● WORK INSTRUCTION
Return the listing exactly as it appears, but strip out the images.

*** Block opens ***

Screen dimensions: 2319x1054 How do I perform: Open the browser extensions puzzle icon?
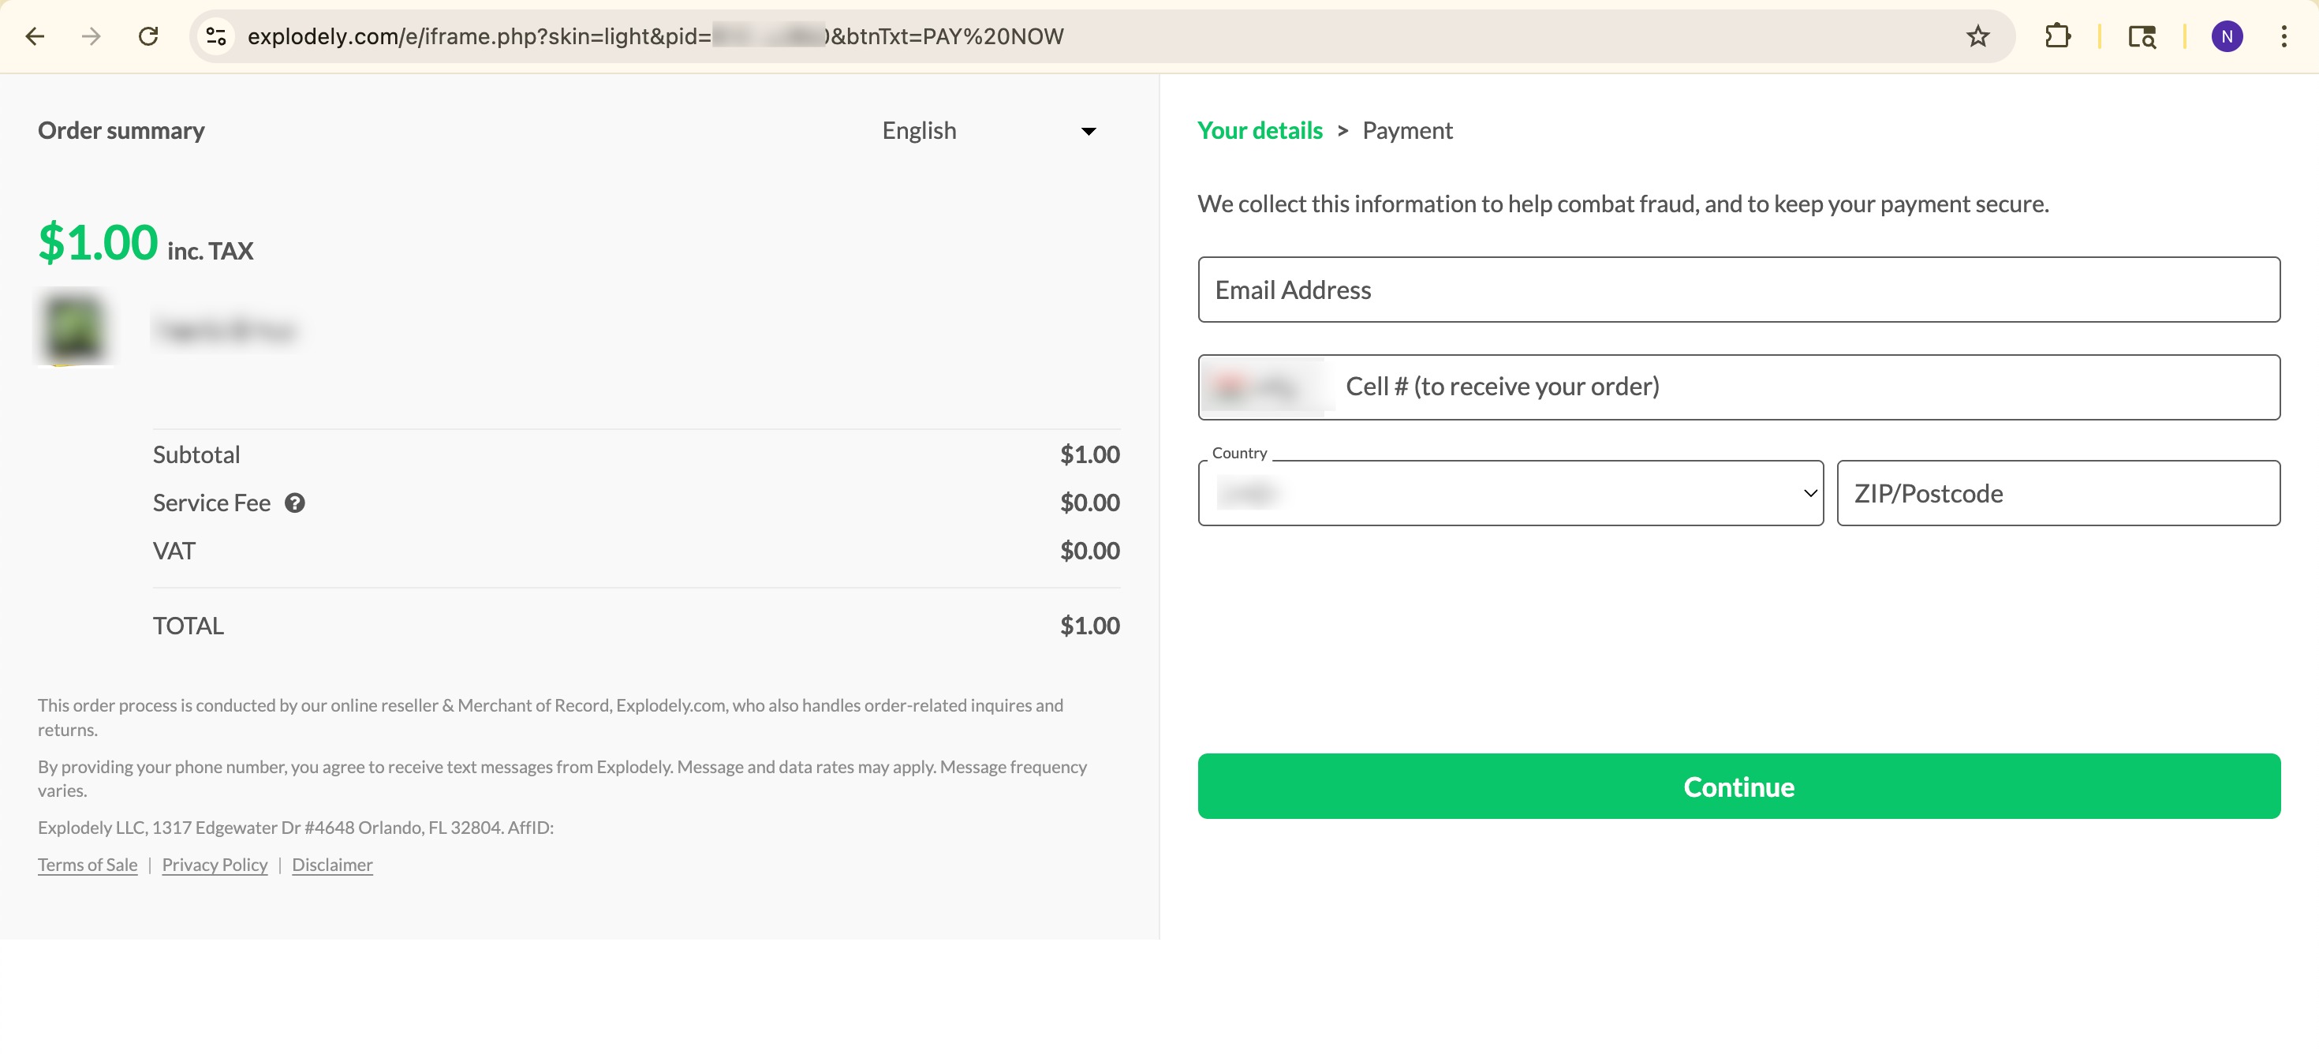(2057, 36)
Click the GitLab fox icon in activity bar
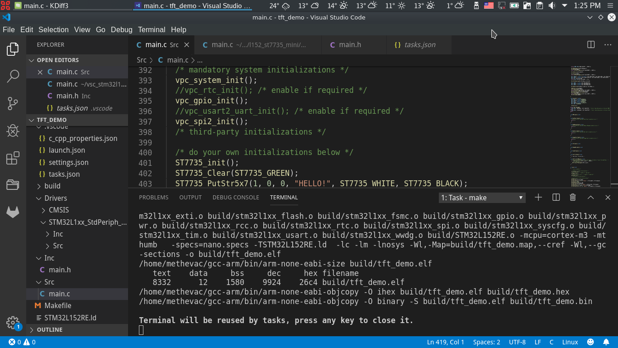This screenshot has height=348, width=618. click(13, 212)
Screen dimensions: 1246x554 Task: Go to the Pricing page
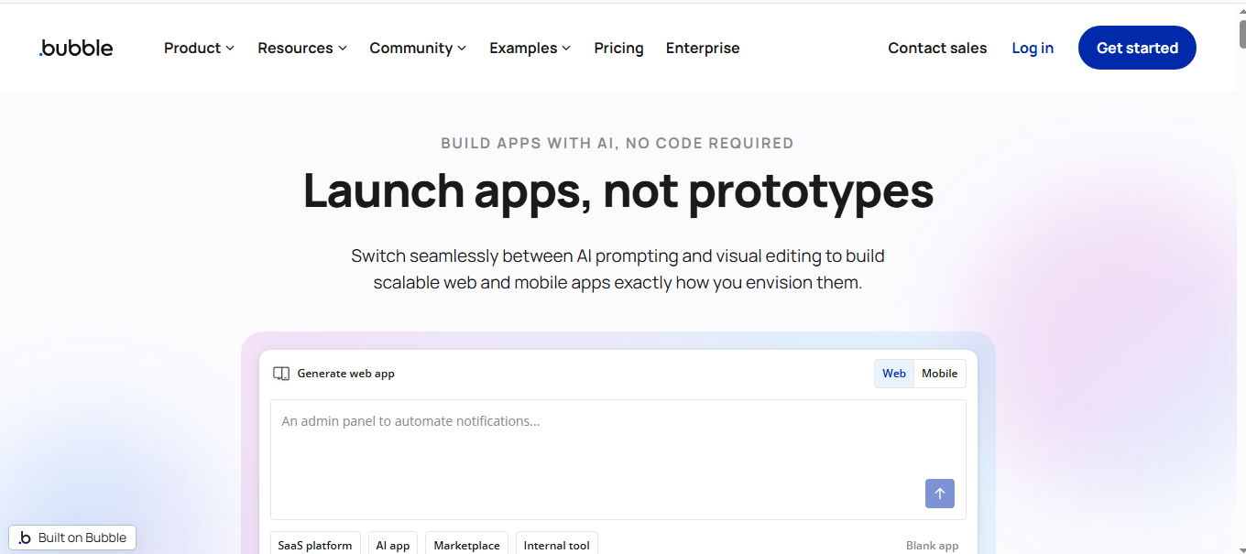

*** Block closes ***

● RESULT BELOW
Screen dimensions: 2319x1054 How do I perform: Open the browser extensions puzzle icon?
(2057, 36)
Click the GitLab fox icon in activity bar
This screenshot has height=348, width=618. click(13, 212)
Screen dimensions: 1246x554 Task: Go to the Pricing page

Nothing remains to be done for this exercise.